In a TEDMED talk made available online this morning (April 18), one of B.C.’s top health-care officials makes an impassioned case for a major shift in North America’s response to its overdose crisis.
“Can you imagine if this was any other kind of poisoning epidemic?” asks Dr. Mark Tyndall, an epidemiologist, executive director of the B.C. Centre for Disease Control, deputy provincial health officer of British Columbia, and professor of medicine at the University of British Columbia.
“What if thousands of people started dying from poisoned meat or baby formula or coffee?” he continues. “We would be treating this as a true emergency. We would immediately be supplying safer alternatives. There would be changes in legislation and we would be supporting the victims and their families. But, for the drug-overdose epidemic, we have done none of that. We continue to demonizing drugs and the people who use them and blindly pour more resources into law enforcement.”
TEDMED is an annual conference that’s licensed to use the TED name for events that focus on health and medicine. In a presentation recorded in Palm Springs last November, Tyndall begins by briefly recounting Vancouver’s drug crisis of the 1990s and the city’s decision to declare a public-health emergency in 1997.
“Today, 20 years later, harm reduction is still viewed as some sort of radical concept,” he laments. “In some places, it’s still illegal to carry a clean needle. Drug users are far more likely to be arrested than to be offered methadone therapy. Recent proposals for supervised-injection sites in cities like Seattle, Baltimore, and New York, have been met with stiff opposition. Opposition that goes against everything we know about addiction. Why is that?
“Critics [of harm reduction]…say that we are giving up on people by not focusing our attention on treatment and recovery. In fact, it is just the opposite. We know that if recovery is ever going to happen, we must keep people alive. Offering someone a clean needle or a safe place to inject is the first step to treatment and recovery.”

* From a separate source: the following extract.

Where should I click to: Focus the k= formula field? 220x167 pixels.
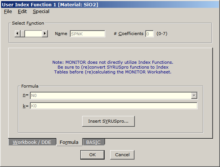114,106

Tyndall continues with the example of North America’s first supervised-injection facility, Vancouver’s Insite.
“All we are saying is that allowing people to inject in a clean, dry space, with fresh needles, surrounded by people who care, is a lot better than injecting in a dingy alley, sharing contaminated needles and hiding out from police,” he says. “It’s better for everybody.”
Tyndall goes on to make an argument against prohibition, explaining that the assumptions on which prohibition is based are largely false.
From there, he delves into America’s overdose epidemic, which in many areas shares similarities with B.C.’s fentanyl crisis. But, while illicit drugs killed 993 people in B.C. in 2016, that year in the United States, more than 64,000 people died of a drug overdose.
“So where should we go from here?” he asks. “First, we should fully embrace, fund, and scale up harm-reduction programs across North America.
“I know that in places like Vancouver, harm reduction has been a lifeline to care and treatment,” Tyndall says. “I know that the number of overdose deaths would be far higher without harm reduction. And I personally know hundreds of people who are alive today because of harm reduction.”
Toward the end, he cautions that he is not presenting harm reduction as an ultimate solution to North America’s overdose epidemic.
“But harm reduction is just the start,” Tyndall says. “If we truly want to make an impact on this drug crisis, we need to have a serious conversation about prohibition and criminal punishment. We need to recognize that drug use is, first and foremost, a public-health issue. And turn to comprehensive social and health solutions.”